Exercise details -
Count the lines in the items below that contain the string "width". Reply with that number only.

Extracted material -
**********

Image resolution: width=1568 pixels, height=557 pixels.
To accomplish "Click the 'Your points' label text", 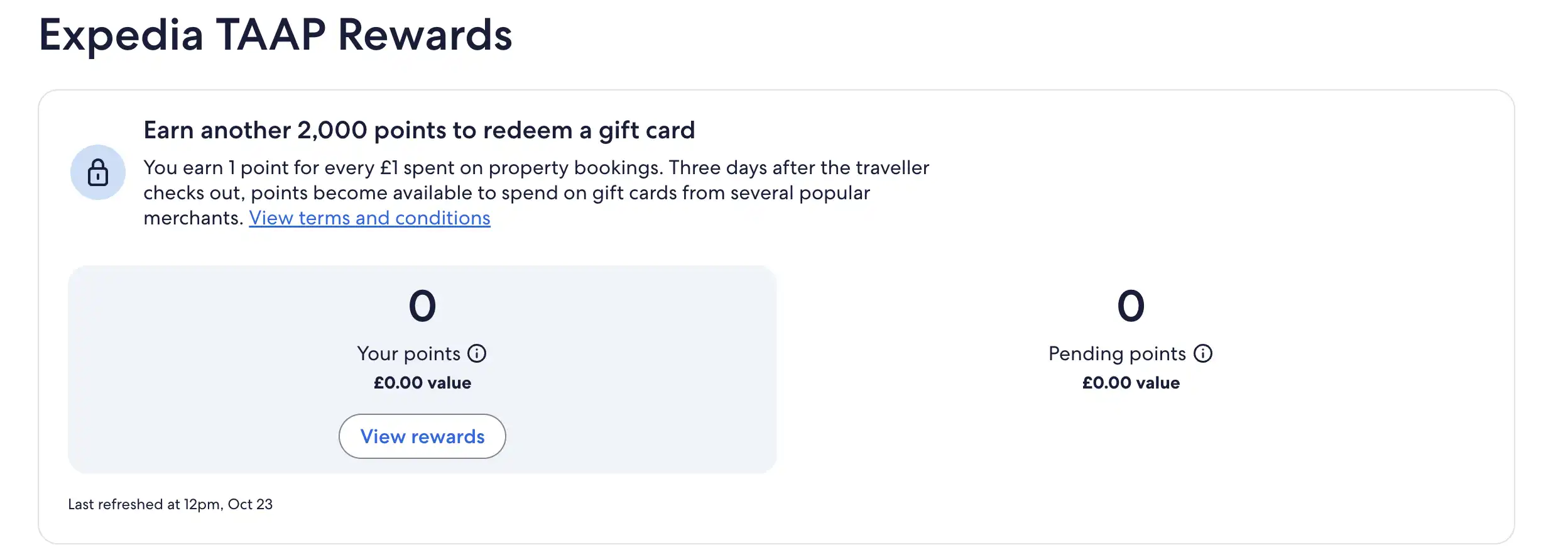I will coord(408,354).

**********

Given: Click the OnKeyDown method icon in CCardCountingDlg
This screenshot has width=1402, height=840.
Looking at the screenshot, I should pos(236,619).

**********

Task output -
2